-- start SOURCE DOCUMENT --
Editor’s Note: Recently, Ellen Hobbs Hirshman [EHH] hosted a “roundtable” conference call with three plaintiffs’ lawyers, one defense lawyer, and a judge, to discuss obstructionist tactics during depositions, and how to handle them. The plaintiffs’ attorneys were Gerry Leeseberg [GL] of Leeseberg & Valentine in Columbus, Ohio; Steve Collier [SC] of Connelly, Jackson & Collier, in Toledo, Ohio; and Toby Hirshman [TH] of Linton & Hirshman in Cleveland, Ohio. The defense attorney was Bill Bonezzi [BB]of Bonezzi, Switzer, Murphy, Polito & Hupp in Cleveland, Ohio. The judge was Richard McMonagle [JRM]of the Cuyahoga County Court of Common Pleas. Here are some of their insights. Special thanks go to Laura Ware, who acted as Court Reporter for this conference call..
EHH: We’re discussing how to deal with speaking objections and inappropriate conduct in depositions. Let’s start by talking about the type of conduct we encounter in our day-to-day practices. Gerry, why don’t we start with you.
GL: Oh, boy. You know, I think I’ve matured, and most of the attorneys I’ve practiced with and against have matured, to the point where speaking objections are not as big a problem as they used to be.
I find myself being guilty of speaking objections when I encounter defense counsel who I believe is intentionally attempting to distort the record. It often occurs with my clients who are unsophisticated. I find myself having to jump in to stop what I consider to be a distortion of my client’s testimony.
The concern is that it’s difficult after a deposition has been completed to supplement a client’s testimony with an affidavit clarifying what they’ve said. Especially in federal court, not so much in state court, that is really frowned upon. And unless you’ve got a clean and accurate record, that deposition is often used against us in motions for summary judgment, motions in limine, and things of that nature.
So I do find myself, on occasion, being almost forced to engage in speaking objections, to clarify the record, where defense counsel is supposedly reiterating what my client or my expert testified to, and mischaracterizes it as a predicate to the next question. And by doing so, confuses the issue and confuses what the next answer to the question will be.
And I guess I’m not that concerned about being dragged in front of the court on these occasions because I’ll be able to defend my conduct in light of what defense counsel is doing.
TH: Perhaps I’m not as mature as Gerry, because I seem to run into speaking objections from defense counsel fairly frequently. There are certain lawyers who are repeatedly guilty of it. It’s usually a situation where they decide that the facts aren’t beneficial to them so they attempt to steer testimony in one direction or another by making objections that are calculated to suggest an answer. You can make your objections to their objections. Sometimes that’s effective in putting them in line, sometimes it’s not.
-- end SOURCE DOCUMENT --
-- start MATERIAL PROVIDED --
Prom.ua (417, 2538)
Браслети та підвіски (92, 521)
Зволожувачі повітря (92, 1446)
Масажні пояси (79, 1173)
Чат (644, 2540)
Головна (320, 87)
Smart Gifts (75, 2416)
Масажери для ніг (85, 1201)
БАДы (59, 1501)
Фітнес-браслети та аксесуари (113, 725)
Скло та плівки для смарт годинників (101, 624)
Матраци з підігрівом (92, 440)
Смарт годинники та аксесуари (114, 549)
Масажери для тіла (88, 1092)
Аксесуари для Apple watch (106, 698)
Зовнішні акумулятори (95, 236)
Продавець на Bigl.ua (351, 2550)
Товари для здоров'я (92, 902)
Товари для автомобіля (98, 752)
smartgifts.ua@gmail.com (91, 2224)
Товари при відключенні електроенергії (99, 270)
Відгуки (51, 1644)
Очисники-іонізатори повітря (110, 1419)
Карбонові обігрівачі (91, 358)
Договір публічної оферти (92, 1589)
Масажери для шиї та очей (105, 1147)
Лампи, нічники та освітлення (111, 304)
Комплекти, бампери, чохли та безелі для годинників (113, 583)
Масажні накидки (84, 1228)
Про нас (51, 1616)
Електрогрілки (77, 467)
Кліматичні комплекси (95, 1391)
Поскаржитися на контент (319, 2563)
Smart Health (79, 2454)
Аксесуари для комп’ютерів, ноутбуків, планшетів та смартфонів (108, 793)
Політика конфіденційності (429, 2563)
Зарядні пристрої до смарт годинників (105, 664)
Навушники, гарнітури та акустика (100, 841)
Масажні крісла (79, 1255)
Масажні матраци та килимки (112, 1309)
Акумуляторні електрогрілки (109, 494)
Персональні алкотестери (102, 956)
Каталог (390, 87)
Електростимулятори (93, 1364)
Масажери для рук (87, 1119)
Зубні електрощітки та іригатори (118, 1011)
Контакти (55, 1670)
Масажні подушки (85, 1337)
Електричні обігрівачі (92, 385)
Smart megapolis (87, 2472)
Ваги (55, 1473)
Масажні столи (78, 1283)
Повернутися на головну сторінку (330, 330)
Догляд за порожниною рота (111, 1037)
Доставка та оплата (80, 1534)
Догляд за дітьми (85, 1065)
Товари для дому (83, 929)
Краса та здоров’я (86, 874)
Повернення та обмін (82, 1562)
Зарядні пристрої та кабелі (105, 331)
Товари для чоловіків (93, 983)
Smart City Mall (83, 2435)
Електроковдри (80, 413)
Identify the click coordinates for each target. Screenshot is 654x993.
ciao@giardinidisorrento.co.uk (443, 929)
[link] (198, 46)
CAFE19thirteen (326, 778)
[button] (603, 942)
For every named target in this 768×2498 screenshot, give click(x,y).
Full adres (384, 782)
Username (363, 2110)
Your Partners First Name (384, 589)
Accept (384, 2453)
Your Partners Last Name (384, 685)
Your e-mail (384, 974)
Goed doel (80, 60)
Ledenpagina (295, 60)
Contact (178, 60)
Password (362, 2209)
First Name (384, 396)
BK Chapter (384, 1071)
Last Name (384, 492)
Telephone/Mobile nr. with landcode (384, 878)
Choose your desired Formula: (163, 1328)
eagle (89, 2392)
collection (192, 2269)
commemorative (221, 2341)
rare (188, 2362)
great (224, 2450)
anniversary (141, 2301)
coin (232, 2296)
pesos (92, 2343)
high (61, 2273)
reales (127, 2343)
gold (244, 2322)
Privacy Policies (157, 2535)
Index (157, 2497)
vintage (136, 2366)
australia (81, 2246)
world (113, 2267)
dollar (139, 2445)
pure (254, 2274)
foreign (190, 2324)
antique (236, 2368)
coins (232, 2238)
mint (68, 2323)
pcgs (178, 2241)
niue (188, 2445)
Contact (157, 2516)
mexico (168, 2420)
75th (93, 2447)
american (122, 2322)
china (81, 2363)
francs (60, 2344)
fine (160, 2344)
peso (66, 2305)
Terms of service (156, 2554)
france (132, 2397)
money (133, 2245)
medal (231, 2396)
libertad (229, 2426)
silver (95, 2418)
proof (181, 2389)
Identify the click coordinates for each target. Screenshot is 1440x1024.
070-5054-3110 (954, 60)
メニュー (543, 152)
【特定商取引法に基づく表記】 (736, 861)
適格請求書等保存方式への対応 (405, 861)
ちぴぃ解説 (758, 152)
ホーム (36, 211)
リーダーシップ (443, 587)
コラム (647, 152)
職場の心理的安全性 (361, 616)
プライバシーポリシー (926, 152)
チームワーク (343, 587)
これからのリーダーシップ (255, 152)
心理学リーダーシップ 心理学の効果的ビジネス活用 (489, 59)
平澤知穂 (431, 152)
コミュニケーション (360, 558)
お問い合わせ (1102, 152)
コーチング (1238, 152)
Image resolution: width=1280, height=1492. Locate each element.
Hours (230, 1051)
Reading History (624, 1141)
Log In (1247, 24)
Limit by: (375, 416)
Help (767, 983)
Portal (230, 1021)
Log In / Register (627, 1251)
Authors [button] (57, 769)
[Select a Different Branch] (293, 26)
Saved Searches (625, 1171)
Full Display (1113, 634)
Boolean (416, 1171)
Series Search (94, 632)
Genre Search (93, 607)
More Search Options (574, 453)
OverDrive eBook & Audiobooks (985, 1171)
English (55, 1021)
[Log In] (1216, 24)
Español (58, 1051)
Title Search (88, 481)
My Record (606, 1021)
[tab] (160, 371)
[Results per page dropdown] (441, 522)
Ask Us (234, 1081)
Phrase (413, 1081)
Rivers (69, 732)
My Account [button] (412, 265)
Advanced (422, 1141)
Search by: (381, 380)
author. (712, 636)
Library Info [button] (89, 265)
-- end MATERIAL PROVIDED --
SET PROBLEM
Please copy the stretch of the deposition roundtable transcript from "EHH: We’re discussing" through "my client’s testimony." word for word.

WRITTEN ANSWER
EHH: We’re discussing how to deal with speaking objections and inappropriate conduct in depositions. Let’s start by talking about the type of conduct we encounter in our day-to-day practices. Gerry, why don’t we start with you.
GL: Oh, boy. You know, I think I’ve matured, and most of the attorneys I’ve practiced with and against have matured, to the point where speaking objections are not as big a problem as they used to be.
I find myself being guilty of speaking objections when I encounter defense counsel who I believe is intentionally attempting to distort the record. It often occurs with my clients who are unsophisticated. I find myself having to jump in to stop what I consider to be a distortion of my client’s testimony.